Marcel Rozier: Kebir Ouaddar peut remporter les JO de Rio

SPORTS ÉQUESTRES

Au crépuscule de son immense carrière, l’entraîneur emblématique marcel rozier vit une aventure unique aux côtés de l’étoile filante de l’équitation marocaine, abdelkebir ouaddar. Et prend Rendez-vous, à Rio, pour les JEUX?OLYMPIQUES... quarante ans après  sa médaille d'or aux JO de Montréal.

 

Quand on a contacté Marcel Rozier, il préparait le départ de  Quickly de Kreisker et de ses autres chevaux, en direction du Maroc, dans l’optique des trois étapes du Morocco Royal Tour. Marcel Rozier est un homme occuppé. Et cela fait cinquante ans que ça dure. Champion olympique de sauts d’obstacles par équipe, en 1976, aux JO de Montréal, médaillé d’argent dans la même épreuve, aux Jeux Olympiques de Mexico, Marcel Rozier a également entraîné l’équipe de France d’équitation et notamment un des couples mythiques du sport français, Pierre Durand et sa monture, Jappeloup.

Disponible, bienveillant, courtois, Marcel Rozier nous a donné rendez-vous, le lendemain matin. Il a l’élégance aussi immense que le palmarès auquel il espère ajouter quelques lignes depuis qu’il veille à la destinée sportive de l’étoile marocaine de l’équitation, Abdelkebir Ouaddar et de son étalon unique,  Quickly de Kreisker.

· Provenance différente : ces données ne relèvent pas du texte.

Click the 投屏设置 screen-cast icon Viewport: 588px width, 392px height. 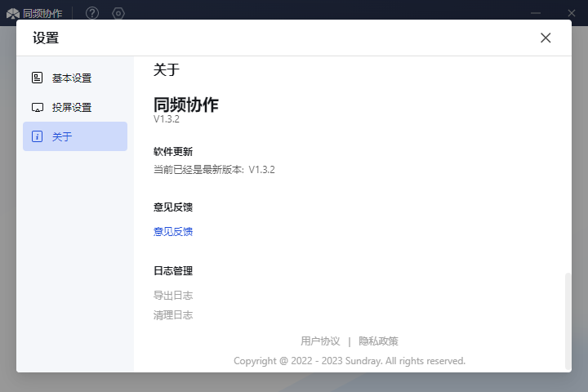pos(37,108)
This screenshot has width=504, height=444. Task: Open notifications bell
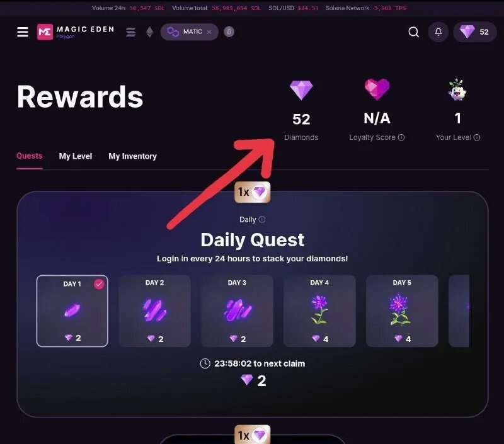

Douzième pour sa première participation en Coupe du Monde FEI de sauts d'obstacles et de dressage, au printemps dernier, à Lyon, et surtout treizième lors des Jeux Équestres Mondiaux, à Caen, Abdelkebir Ouaddar n’en finit pas de monter dans la hiérarchie des stars de l’équitation mondiale. Atterrissage programmé cet été, à Rio, pour les JO....

 

Cheval du Maroc.- Dans quelles circonstances avez-vous fait la connaissance d’Abdelkebir Ouaddar?

Marcel Rozier.- En 2010, le Prince Moulay Abdellah Alaoui m’a demandé des conseils pour organiser le concours du Salon du Cheval d’El Jadida et motiver les Européens à participer à cet événement. C’est donc lors de la troisième édition du Salon que j’ai fait la connaissance d’Abdelkebir Ouaddar. Ce jour-là, j’ai découvert un cavalier doué, adroit et déterminé. Sa Majesté le Roi Mohammed VI a alors manifesté le désir que je m’occupe d’Abdelkebir Ouaddar et que je lui trouve un cheval en adéquation avec son talent.

 

Vous avez rapidement jeté votre dévolu sur Quickly de Kreisker...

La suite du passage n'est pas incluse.